How to work with uint8_t instead of char?


I wish to understand the situation regarding uint8_t vs char, portability, bit-manipulation, the best practices, state of affairs, etc. Do you know a good reading on the topic?

I wish to do byte-IO. But of course char has a more complicated and subtle definition than uint8_t; which I assume was one of the reasons for introducing stdint header.

However, I had problems using uint8_t on multiple occasions. A few months ago, once, because iostreams are not defined for uint8_t. Isn't there a C++ library doing really-well-defined-byte-IO i.e. read and write uint8_t? If not, I assume there is no demand for it. Why?

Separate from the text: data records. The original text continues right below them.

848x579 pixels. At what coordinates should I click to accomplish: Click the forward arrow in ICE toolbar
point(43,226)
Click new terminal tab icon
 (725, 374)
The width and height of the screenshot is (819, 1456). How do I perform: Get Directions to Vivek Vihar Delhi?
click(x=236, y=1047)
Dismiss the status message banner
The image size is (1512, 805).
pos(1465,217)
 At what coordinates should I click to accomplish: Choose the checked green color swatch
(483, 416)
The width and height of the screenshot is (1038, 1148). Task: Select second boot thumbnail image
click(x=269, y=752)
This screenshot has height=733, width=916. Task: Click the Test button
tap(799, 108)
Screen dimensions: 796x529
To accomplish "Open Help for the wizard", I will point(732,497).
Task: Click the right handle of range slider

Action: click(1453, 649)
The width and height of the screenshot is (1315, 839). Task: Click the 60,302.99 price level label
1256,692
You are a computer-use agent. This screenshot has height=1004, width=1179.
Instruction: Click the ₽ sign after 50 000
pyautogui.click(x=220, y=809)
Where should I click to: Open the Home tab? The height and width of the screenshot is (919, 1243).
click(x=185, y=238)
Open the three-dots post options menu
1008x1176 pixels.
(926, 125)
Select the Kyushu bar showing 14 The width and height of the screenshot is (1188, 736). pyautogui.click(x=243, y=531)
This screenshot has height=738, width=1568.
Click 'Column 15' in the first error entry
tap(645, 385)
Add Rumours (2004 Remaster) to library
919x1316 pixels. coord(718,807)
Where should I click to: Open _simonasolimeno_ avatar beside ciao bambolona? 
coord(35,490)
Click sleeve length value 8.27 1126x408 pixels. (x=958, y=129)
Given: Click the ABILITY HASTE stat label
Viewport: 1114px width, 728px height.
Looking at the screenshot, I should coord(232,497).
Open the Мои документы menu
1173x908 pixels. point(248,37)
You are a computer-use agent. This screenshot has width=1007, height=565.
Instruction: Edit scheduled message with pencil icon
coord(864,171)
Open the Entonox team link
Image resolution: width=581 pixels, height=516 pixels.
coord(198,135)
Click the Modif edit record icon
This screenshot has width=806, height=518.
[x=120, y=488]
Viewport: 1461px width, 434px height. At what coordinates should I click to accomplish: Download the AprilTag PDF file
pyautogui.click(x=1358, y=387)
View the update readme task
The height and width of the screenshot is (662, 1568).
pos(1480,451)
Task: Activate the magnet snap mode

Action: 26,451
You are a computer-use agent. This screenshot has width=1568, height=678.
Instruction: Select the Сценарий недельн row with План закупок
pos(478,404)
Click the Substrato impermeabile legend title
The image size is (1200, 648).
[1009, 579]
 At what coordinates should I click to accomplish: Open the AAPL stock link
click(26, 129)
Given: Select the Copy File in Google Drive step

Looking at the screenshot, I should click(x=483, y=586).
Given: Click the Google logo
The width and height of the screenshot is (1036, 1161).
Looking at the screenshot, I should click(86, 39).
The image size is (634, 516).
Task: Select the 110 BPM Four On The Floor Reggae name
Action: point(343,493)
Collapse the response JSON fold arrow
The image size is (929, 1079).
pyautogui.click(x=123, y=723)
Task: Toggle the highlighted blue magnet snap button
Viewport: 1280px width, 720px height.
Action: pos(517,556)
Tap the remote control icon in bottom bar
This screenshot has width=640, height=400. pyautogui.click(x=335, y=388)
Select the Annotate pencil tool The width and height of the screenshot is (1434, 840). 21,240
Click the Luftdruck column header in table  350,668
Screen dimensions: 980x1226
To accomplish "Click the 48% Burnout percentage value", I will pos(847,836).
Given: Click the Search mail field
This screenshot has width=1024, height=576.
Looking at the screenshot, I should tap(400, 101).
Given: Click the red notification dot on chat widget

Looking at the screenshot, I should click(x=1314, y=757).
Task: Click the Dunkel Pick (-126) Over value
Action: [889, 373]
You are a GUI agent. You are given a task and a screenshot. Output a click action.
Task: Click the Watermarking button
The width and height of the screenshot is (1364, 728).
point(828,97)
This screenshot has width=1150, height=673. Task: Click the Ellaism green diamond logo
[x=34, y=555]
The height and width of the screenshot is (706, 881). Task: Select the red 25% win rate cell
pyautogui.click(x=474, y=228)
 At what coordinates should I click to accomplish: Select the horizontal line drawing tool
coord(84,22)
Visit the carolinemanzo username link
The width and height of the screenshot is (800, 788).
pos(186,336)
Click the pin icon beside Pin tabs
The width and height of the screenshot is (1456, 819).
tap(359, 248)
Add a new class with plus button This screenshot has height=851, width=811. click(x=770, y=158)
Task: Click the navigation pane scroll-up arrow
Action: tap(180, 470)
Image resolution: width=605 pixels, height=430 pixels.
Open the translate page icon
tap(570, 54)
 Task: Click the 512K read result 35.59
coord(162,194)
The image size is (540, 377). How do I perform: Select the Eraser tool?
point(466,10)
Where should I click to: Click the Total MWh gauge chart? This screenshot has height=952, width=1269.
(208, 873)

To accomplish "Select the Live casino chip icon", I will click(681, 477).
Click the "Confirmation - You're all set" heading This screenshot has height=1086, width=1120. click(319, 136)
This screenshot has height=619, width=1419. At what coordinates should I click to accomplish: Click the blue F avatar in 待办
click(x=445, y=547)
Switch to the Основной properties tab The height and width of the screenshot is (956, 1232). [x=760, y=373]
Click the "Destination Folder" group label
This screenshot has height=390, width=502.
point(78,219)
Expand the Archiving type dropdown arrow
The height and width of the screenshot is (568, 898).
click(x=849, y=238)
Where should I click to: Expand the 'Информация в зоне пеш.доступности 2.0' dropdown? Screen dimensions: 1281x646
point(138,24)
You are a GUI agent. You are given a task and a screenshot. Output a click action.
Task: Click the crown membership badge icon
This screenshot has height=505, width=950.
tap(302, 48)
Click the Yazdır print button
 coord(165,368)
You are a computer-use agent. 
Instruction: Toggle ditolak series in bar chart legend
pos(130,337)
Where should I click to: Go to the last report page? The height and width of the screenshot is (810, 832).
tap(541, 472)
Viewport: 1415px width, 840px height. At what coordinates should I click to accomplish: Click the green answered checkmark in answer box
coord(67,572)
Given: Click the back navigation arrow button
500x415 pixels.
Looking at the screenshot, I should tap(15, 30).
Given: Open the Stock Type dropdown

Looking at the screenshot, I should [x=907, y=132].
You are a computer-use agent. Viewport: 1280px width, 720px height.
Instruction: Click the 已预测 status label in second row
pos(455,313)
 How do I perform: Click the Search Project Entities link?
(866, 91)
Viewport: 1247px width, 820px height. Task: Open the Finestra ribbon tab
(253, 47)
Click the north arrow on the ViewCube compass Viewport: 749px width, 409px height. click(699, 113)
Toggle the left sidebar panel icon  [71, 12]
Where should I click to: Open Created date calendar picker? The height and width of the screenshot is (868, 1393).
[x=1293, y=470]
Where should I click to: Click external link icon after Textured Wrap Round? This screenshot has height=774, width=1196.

My latest headache stems from the failure of this code to compile:

uint8_t read(decltype(cin) & s)
{
    char c;
    s.get(c);
    return reinterpret_cast<uint8_t>(c);
}

error: invalid cast from type 'char' to type 'uint8_t {aka unsigned char}'

Why the error? How to make this work?


Solution

  • The general, portable, roundtrip-correct way would be to:

    1. demand in your API that all byte values can be expressed with at most 8 bits,
    2. use the layout-compatibility of char, signed char and unsigned char for I/O, and
    3. convert unsigned char to uint8_t as needed.

    For example:

    bool read_one_byte(std::istream & is, uint8_t * out)
    {
        unsigned char x;    // a "byte" on your system 
        if (is.get(reinterpret_cast<char *>(&x)))
        {
            *out = x;
            return true;
        }
        return false;
    }
    
    bool write_one_byte(std::ostream & os, uint8_t val)
    {
        unsigned char x = val;
        return os.write(reinterpret_cast<char const *>(&x), 1);
    }
    

    Some explanation: Rule 1 guarantees that values can be round-trip converted between uint8_t and unsigned char without losing information. Rule 2 means that we can use the iostream I/O operations on unsigned char variables, even though they're expressed in terms of chars.

    We could also have used is.read(reinterpret_cast<char *>(&x), 1) instead of is.get() for symmetry. (Using read in general, for stream counts larger than 1, also requires the use of gcount() on error, but that doesn't apply here.)

    As always, you must never ignore the return value of I/O operations. Doing so is always a bug in your program.